Significant negative relationship was detected between temperature and COD, runoff and NH3-N. Significant positive relationships were detected between runoff and F–.
Figure 7. Correlation between climate and water quality parameters from 2010 to 2020(p-value < 0.05)
- Discussion
4.1 Impacts of temperature and precipitation on the water quality
The effects of temperature on aquatic ecosystems are complex. River water quality towarded deterioration in the context of droughts and high-temperature heatwaves (as well as heavy precipitation climate change[26]. Studies have shown that increased water temperature alters the content of water quality parameters by affecting a variety of factors such as water evaporation, solubility and microbial activity[27,28]. There’s also research showed that increasing total nitrogen concentration and decreasing dissolved oxygen concentration in the context of extreme arid climate exacerbated the significant deterioration of water quality conditions in the study area[29].
COD is a measure of how much organic matter is in the water. Reducing substances in the water body consume oxygen during the redox process, forming COD. The higher the COD, the more seriously the water body is polluted by organic matter[24]. The results of this study showed a negative correlation between air temperature and COD. Under the background of climate change, the increase of water temperature can help to increase the microbial activity in the water body, and the self-purification ability of the water body will be increased accordingly, which will reduce the COD content in the water body.

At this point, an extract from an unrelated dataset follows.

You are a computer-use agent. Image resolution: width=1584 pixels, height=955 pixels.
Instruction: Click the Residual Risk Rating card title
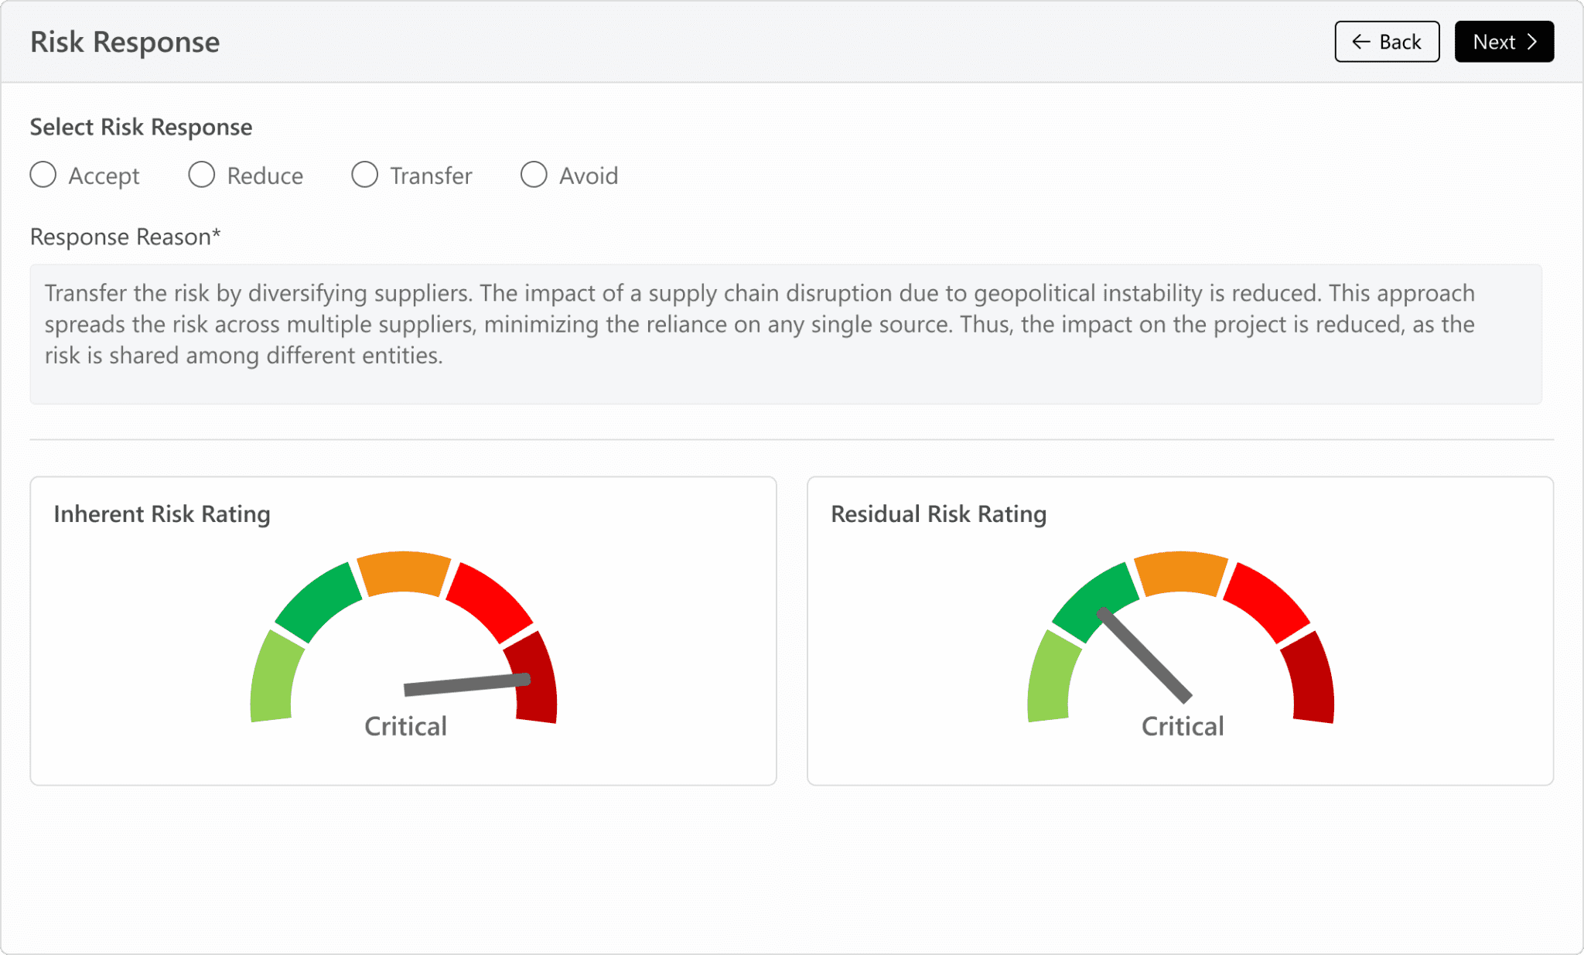click(x=938, y=514)
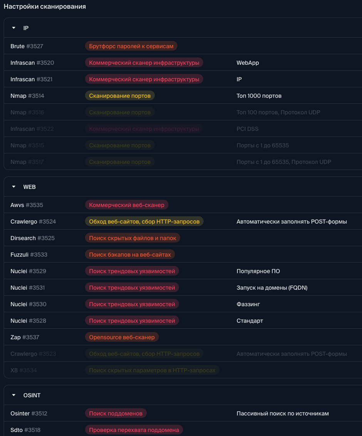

Total phosphorus (TP) is an important factor in evaluating the degree of eutrophication of water quality, and changes in air temperature affect the concentration of TP in the water column. The results of this study showed that air temperature was negatively correlated with TP. On the one hand, an increase in temperature leads to higher evaporation, which leads to an increase in pollutant concentration; on the other hand, higher temperature promotes the release of phosphorus from sediments, which leads to an increase in phosphorus concentration in the river, which in turn reduces water quality. Contrary to the findings of Baiyangdian Lake[6], the results of the present study showed a negative correlation between temperature and TP, and this finding is consistent with A Case Study in the Luanhe River Basin[30]. When the temperature increases, evaporation increases, runoff from the basin decreases, and the pollutant degradation coefficient of the water body increases (the pollutant degradation coefficient of the water body increases) reduces the TP content. Higher temperatures can stimulate algal growth and blooms, leading to nutrient depletion, which leads to lower phosphorus concentrations in streams and improved stream water quality[15]. Lower biochemical reaction rates compared to TN made the negative correlation between TP and temperature insignificant.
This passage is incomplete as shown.